Determining Gender Equity in Fiscal Federalism: Analytical Issues and Empirical Evidence from India

Despite the policy realm’s growing recognition of fiscal devolution in gender development, there have been relatively few attempts to translate gender commitments into fiscal commitments. This paper aims to engage in this significant debate, focusing on the plausibility of incorporating gender into financial devolution, with the Thirteenth Finance Commission of India as backdrop. Given the disturbing demographics—the monotonous decline in the juvenile sex ratio, especially in some of the prosperous states of India—there can be no valid objection to using Finance Commission transfers for this purpose. A simple method for accomplishing this could be to introduce some weight in favor of the female population of the states in the Commission’s fiscal devolution formula.
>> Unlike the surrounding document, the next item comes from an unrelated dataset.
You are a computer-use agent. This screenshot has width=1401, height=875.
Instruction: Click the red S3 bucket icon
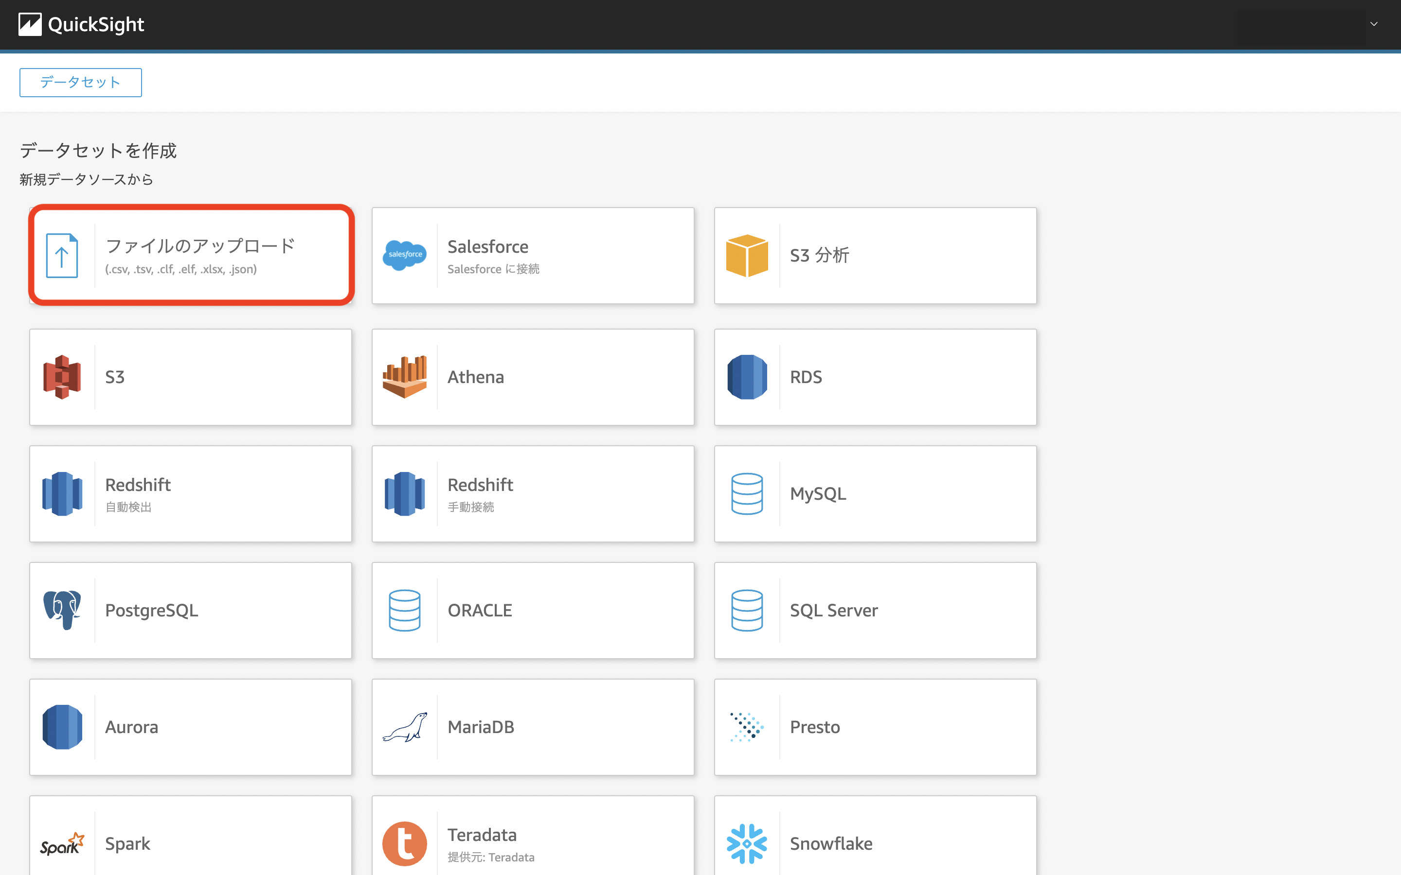(62, 377)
The message would be even stronger and more appropriate if the population of girl children only—that is, the number of girls in the 0–6 age cohort—is adopted as the basis for determining the states’ relative shares of the amount to be disbursed by applying the allotted weight. A special dispensation for girls would also be justifiable in a scheme of need-based equalization transfers. While social mores cannot be changed by fiscal fiats, particularly when prejudices run deep, a proactive approach by a high constitutional body like the Finance Commission is called for, especially when the prejudices are blatantly oppressive. Indeed, such action is imperative. The intergovernmental transfer system can and should play a role in upholding the right to life for India’s girl children. That being said, it needs to be mentioned that it is not plausible to incorporate more gender variables in the Finance Commission’s already complex transfer formula. In other words, inclusion of a “gender inequality index” in the formula may not result in the intended results, as the variables included in the index may cancel one another out. Accepting the fact that incorporating gender criteria in fiscal devolution could only be the second-best principle for engendering fiscal policy, the paper argues that newfound policy space for the feminization of local governance, coupled with an engendered fiscal devolution to the third tier, can lead to public expenditure decisions that correspond more closely to the revealed preferences (“voice”) of women. With the 73rd and 74th constitutional amendments, this policy space is favorable at the local level for conducting gender responsive budgeting.